On October 1st, the publication day of my new (and short) biography of Babasaheb Dr Bhimji Rao Ambedkar, I had the great privilege of presenting the first copy to the Trustees of Deeksha Bhoomi in Nagpur, the site of his famous conversion to Buddhism in 1956. Since it was my first visit to the spot, to do so on such a special occasion - which also marked the first day of my campaign for the Presidency of the Indian National Congress party - was a moving experience for me.
It is difficult today to imagine the scale of what Dr Ambedkar accomplished. To be born into an 'untouchable' family in 1891, and that too as the fourteenth and last child of a poor Mahar subedar in an Army cantonment, would normally have guaranteed a life of neglect, poverty, and discrimination. Not only did Ambedkar rise above the circumstances of his birth, but he achieved a level of success that would have been spectacular for a child of privilege. One of the first Dalits ever to enter an Indian college, he became a professor (at the prestigious Sydenham College) and a principal (of no less an institution than Bombay's Government Law College). One of the earliest Indian students in the United States, he earned multiple doctorates from Columbia University and the University of London, in economics, politics, and law. An heir to millennia of discrimination, he was admitted to the bar in London and became 'India's James Madison', as the chair of the Constitution Drafting Committee. The son of illiterates, he wrote a remarkable number of books, whose content and range testify to an eclectic mind and a sharp, if provocative, intellect. An insignificant infant scrabbling in the dust of Mhow in 1891 became the first law minister of a free India, in the most impressive cabinet ever assembled in New Delhi. When he died, aged only sixty-five, he had accumulated a set of distinctions few have matched; only one remained. In belated recognition of that omission, he was conferred posthumously in 1990 the highest award his country has to offer-the Bharat Ratna.

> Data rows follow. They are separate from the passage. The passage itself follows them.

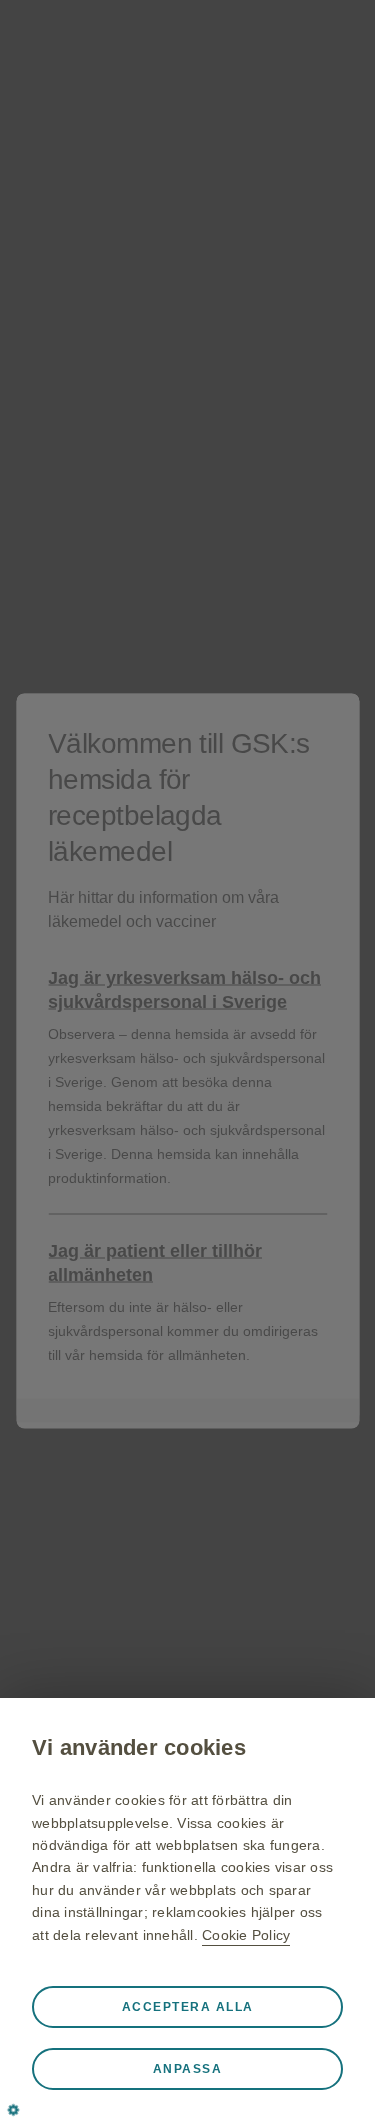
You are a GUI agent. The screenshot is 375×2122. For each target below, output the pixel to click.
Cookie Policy (246, 1935)
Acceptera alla (188, 2007)
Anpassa (188, 2069)
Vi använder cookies (139, 1747)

Dr Ambedkar's greatness cannot be reduced to any one of these accomplishments, because all were equally extraordinary. Think of what he was born into, what he endured and who he became, and even this bare outline of his life should take one's breath away. And yet many feel posterity has yet to get the measure of the man. 'History,' wrote Arundhati Roy, 'has been unkind to Ambedkar. First, it contained him, and then it glorified him. It has made him India's Leader of the Untouchables, the King of the Ghetto. It has hidden away his writings. It has stripped away the radical intellect and the searing insolence.'
Reviewing Ambedkar's colossal achievements requires us to neither restrict him to his role as the great emancipator of India's Dalits, nor to glorify him as a saint above criticism, but rather to embrace his life and his ideas as a whole (including some 17,500-odd pages of Ambedkar's writings and speeches), the activism and the politics, the triumphs and the failures that marked his extraordinary impact on India's public consciousness. Much of this has to do with the words he used, the ideas he expressed in his written and spoken work, and the passion with which he pursued them. This was in keeping with the memorable teaching of Sant Tukaram: 'We possess the wealth of words. With weapons of words we will fight; words are the breath of our life, we will distribute the wealth of words among the people. Tukaram says that the words themselves are gods, our pride, only those we choose to worship.'
Tukaram's devotee, Ambedkar, imbibed this lesson well. 'Men are mortal and so are ideas,' he argued. 'An idea needs propagation as much as a plant needs watering. Otherwise both will wither and die.' One of his key ideas was the importance of self-respect and human dignity. A perceptive scholar, Aakash Singh Rathore, has noticed that the word 'dignity' recurs some 150 times in Ambedkar's writings and speeches; it is a concept that rarely seems to receive comparable attention from other nationalists of India's founding generation. In Rathore's words,
Dignity, for Ambedkar, is precluded by caste. Brahminism, with its principle of graded inequality, prescribes graded dignity - different status and rank for different castes. But even more so than the concept of equality, the concept of dignity will brook no gradation; every gradation of dignity is degradation of dignity. Its absoluteness is its hallmark. Not so for Gandhi.... Ambedkar argues that the social and moral consequences of caste separation espoused by Gandhi in his ideal theory of varna ... are degrading to those condemned hereditarily, in that ideal system, to serve the other varnas: 'It educates them into slaves and creates all the psychological complex which follows from a slave mentality .... There is, on the one hand, tyranny, vanity, pride, arrogance, greed, selfishness' in the varnas hereditarily entitled to service from others; 'and, on the other hand, insecurity, poverty, degradation, loss of liberty' as well as loss of self-reliance, loss of independence, and loss of 'dignity and self-respect' for those condemned merely to serve.
The dignity of his people mattered enormously to Ambedkar, as did their capacity for self-respect. 'Learn to live in this world with self-respect,' Ambedkar had told young Dalits in Bombay, and he embodied that dictum in his own life.